- Supreme Court of the United States

Argued April 27, 1959 Decided June 22, 1959
- Full case name: Spano v. New York
- Citations: 360 U.S. 315 (more) 79 S. Ct. 1202; 3 L. Ed. 2d 1265; 1959 U.S. LEXIS 751

Case history
- Prior: 4 N.Y.2d 256, 173 N.Y.S.2d 793, 150 N.E.2d 226

Holding
- The Court held that the interrogation violated Spano's 14th Amendment due process rights because Spano's confession was not voluntary.

Court membership
- Chief Justice Earl Warren Associate Justices Hugo Black · Felix Frankfurter William O. Douglas · Tom C. Clark John M. Harlan II · William J. Brennan Jr. Charles E. Whittaker · Potter Stewart

Case opinions
- Majority: Warren
- Concurrence: Douglas, joined by Black, Brennan
- Concurrence: Stewart, joined by Douglas, Brennan

Laws applied
- Fifth Amendment

= Spano v. New York =

Spano v. New York, 360 U.S. 315 (1959), represented the Supreme Court's movement away from the amorphous voluntariness standard for determining whether police violated due process standards when eliciting confessions and towards the modern rule in Miranda v. Arizona. In Spano, the Court focused less on factors such as meals provided to the accused and more on whether the accused had access to legal counsel.

== Case ==
Vincent Spano was a 25-year-old immigrant with a junior high school education. He shot a person after a bar fight. He fled the crime scene and was indicted for murder while he was in hiding. Spano called Gaspar Bruno, a close friend of his who was training to become a police officer. Spano told Bruno that the deceased had injured him, and that he intended to get a lawyer and turn himself in to law enforcement. Bruno relayed the information to his superiors. Spano, along with his newly appointed attorney, turned himself in the day following his conversation with Bruno.

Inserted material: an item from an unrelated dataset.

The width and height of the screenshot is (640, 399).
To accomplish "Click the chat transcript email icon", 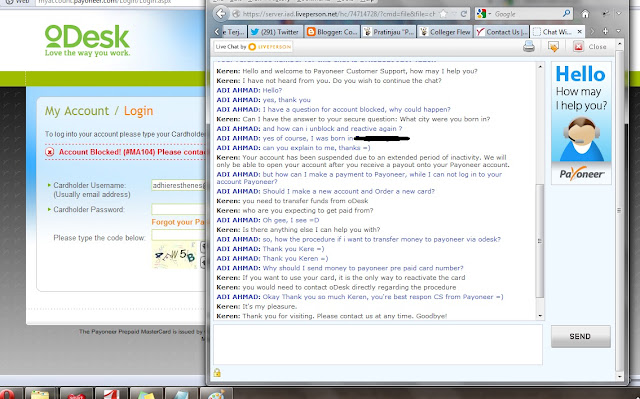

Spano was questioned continuously for several hours and was told he could not consult with his attorney. The police provided him with dinner during his first night of questioning. The following day, Spano was transferred to another police station where questioning continued. He was again denied assistance of counsel. Bruno, upon police instructions, told Spano that he could get into trouble if Spano did not confess, although Bruno's job was not really in jeopardy. Bruno approached Spano four times before Spano gave a statement; each time questioning had resumed, Spano requested assistance of counsel. Police escorted Spano to the location where they believed he had disposed of the murder weapon. While searching for the weapon, Spano confessed.

The issue was whether police violated Spano's Sixth Amendment right to counsel during interrogation. The Court did not reach the Sixth Amendment question, however, because they held that the use of the confession was inconsistent with the Fourteenth Amendment and fundamental fairness. The Court identified six factors that together constituted police misconduct:
1. Spano was relatively young and inexperienced in the criminal justice system.
2. Spano was subjected to leading questions and did not make a narrative statement to police.
3. He was questioned incessantly and through the night.
4. Police persisted questioning him even though he said his attorney advised him to remain silent.
5. Police ignored his request to contact his attorney.
6. The officers used his close friend, Bruno, to manipulate him.

The Court held that the interrogation violated Spano's 14th Amendment due process rights because Spano's confession was not voluntary.

The two concurring opinions emphasized Spano's right to counsel.

== Effects of the decision==
Spano opened the door for Miranda v. Arizona. Even though the majority opinion used the traditional voluntariness analysis, the concurring opinions indicated that a person had a constitutional right to counsel, if that counsel had been retained, once the person was formally charged by indictment or information. The majority opinion did not preclude the right-to-counsel argument expressed in the concurring opinions.